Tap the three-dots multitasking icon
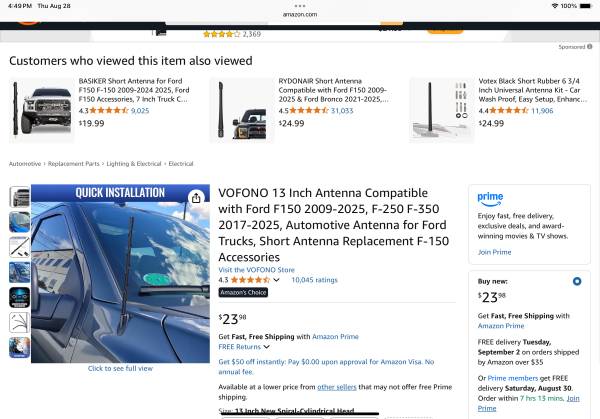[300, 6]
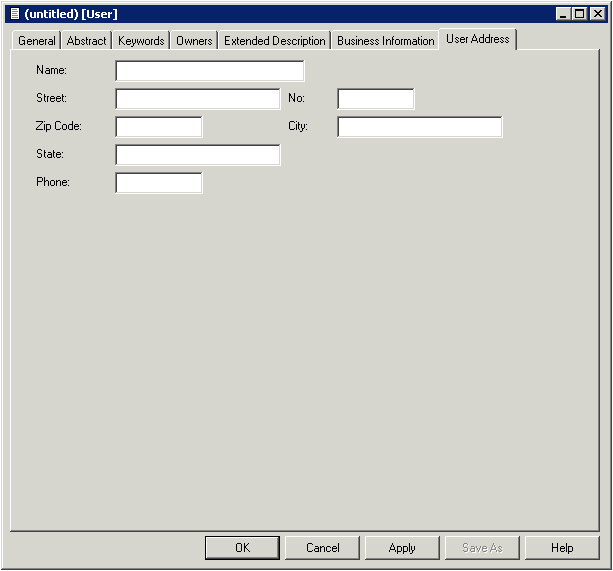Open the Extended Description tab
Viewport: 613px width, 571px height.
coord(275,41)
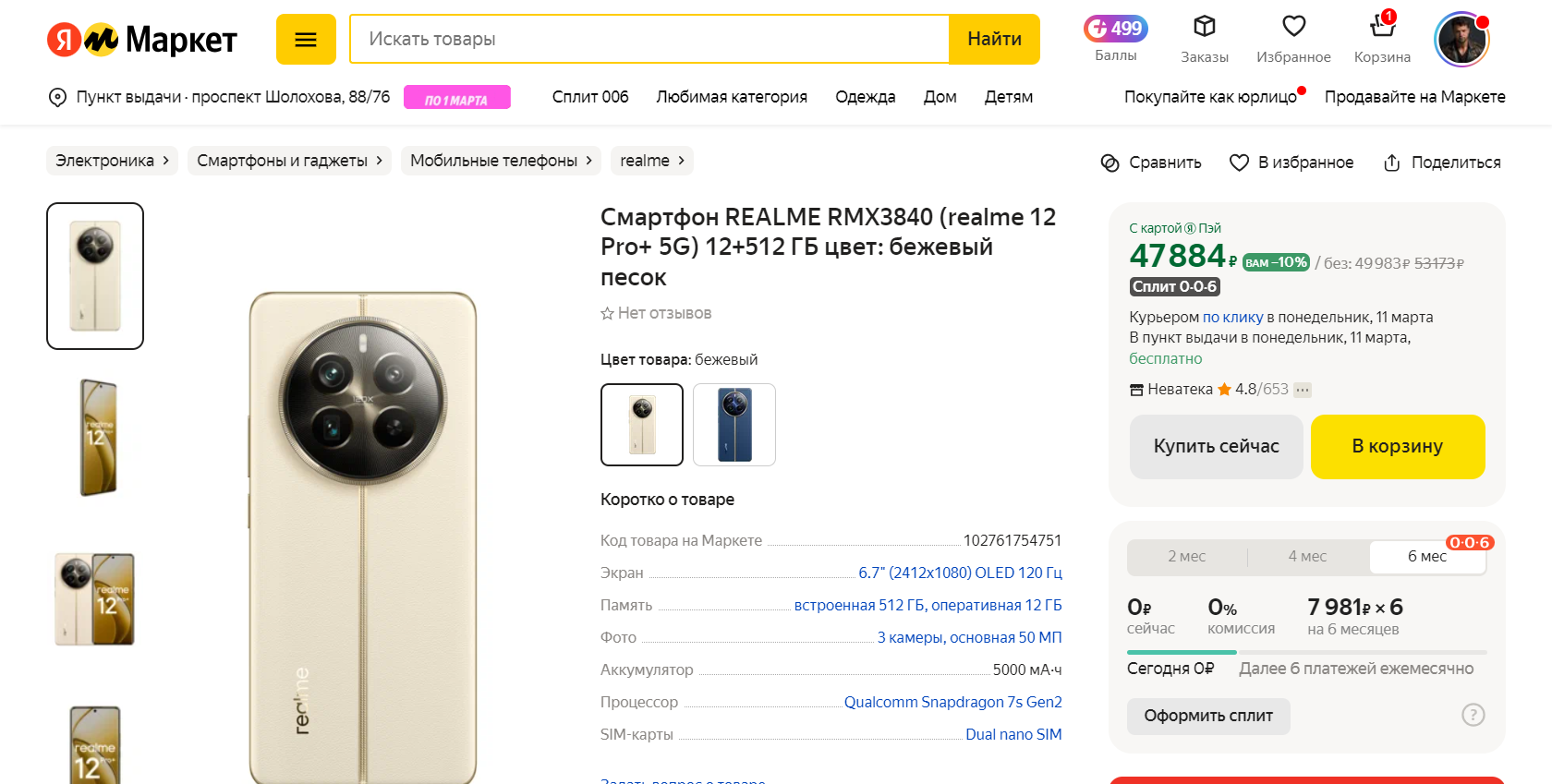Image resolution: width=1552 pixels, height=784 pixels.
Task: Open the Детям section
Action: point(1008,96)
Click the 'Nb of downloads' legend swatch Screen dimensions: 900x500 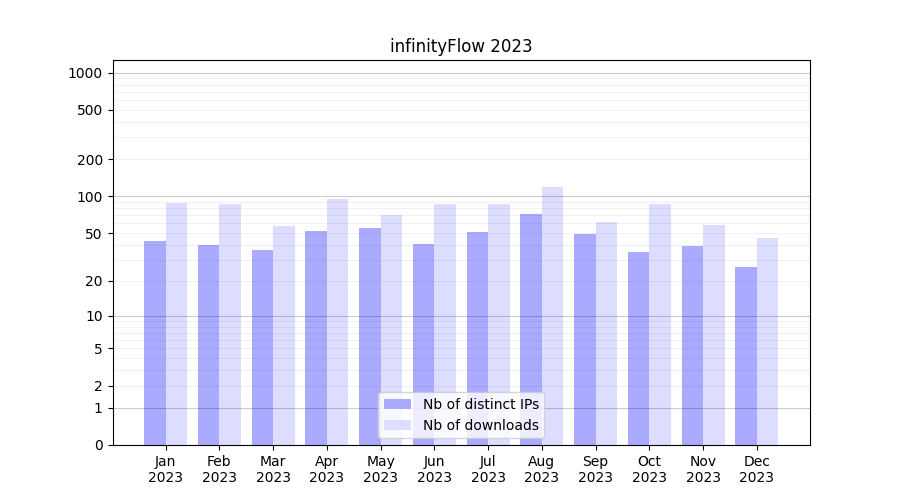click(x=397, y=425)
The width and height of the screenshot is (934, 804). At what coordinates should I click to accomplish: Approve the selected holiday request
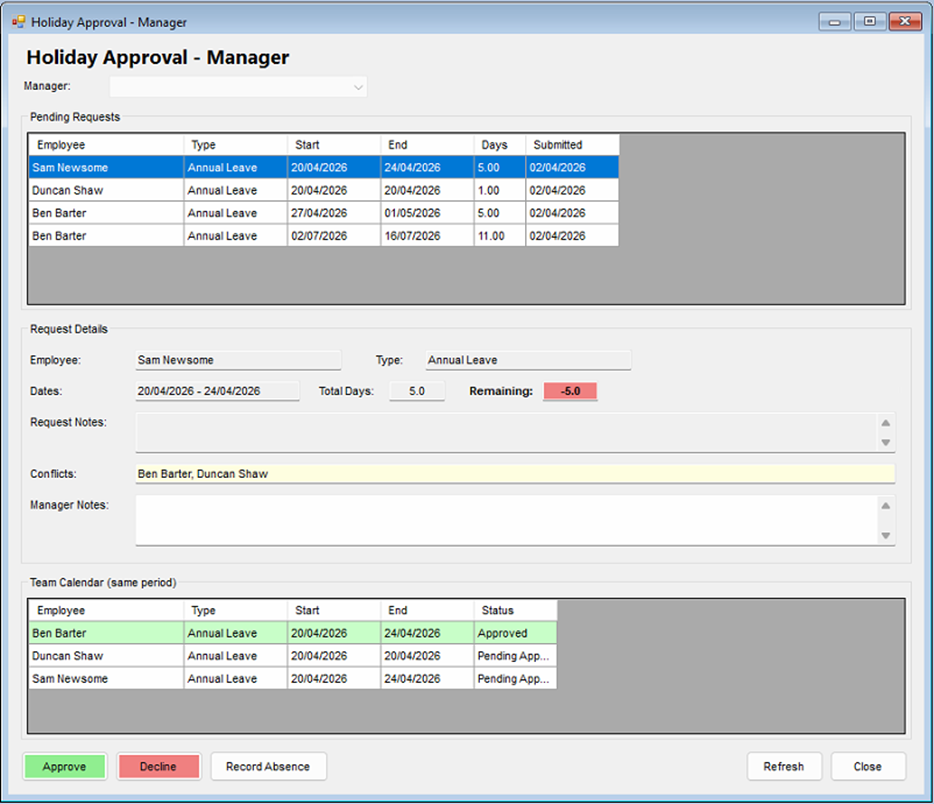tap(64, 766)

########################################

### Exercise objective
Begin at the line that contains "The width and" and transcribe exactly, and only, each line through the final line of the data above, both included; the pictures do not go in.

### Result of this task
The width and height of the screenshot is (934, 804). At what coordinates should I click to accomplish: Approve the selected holiday request
tap(64, 766)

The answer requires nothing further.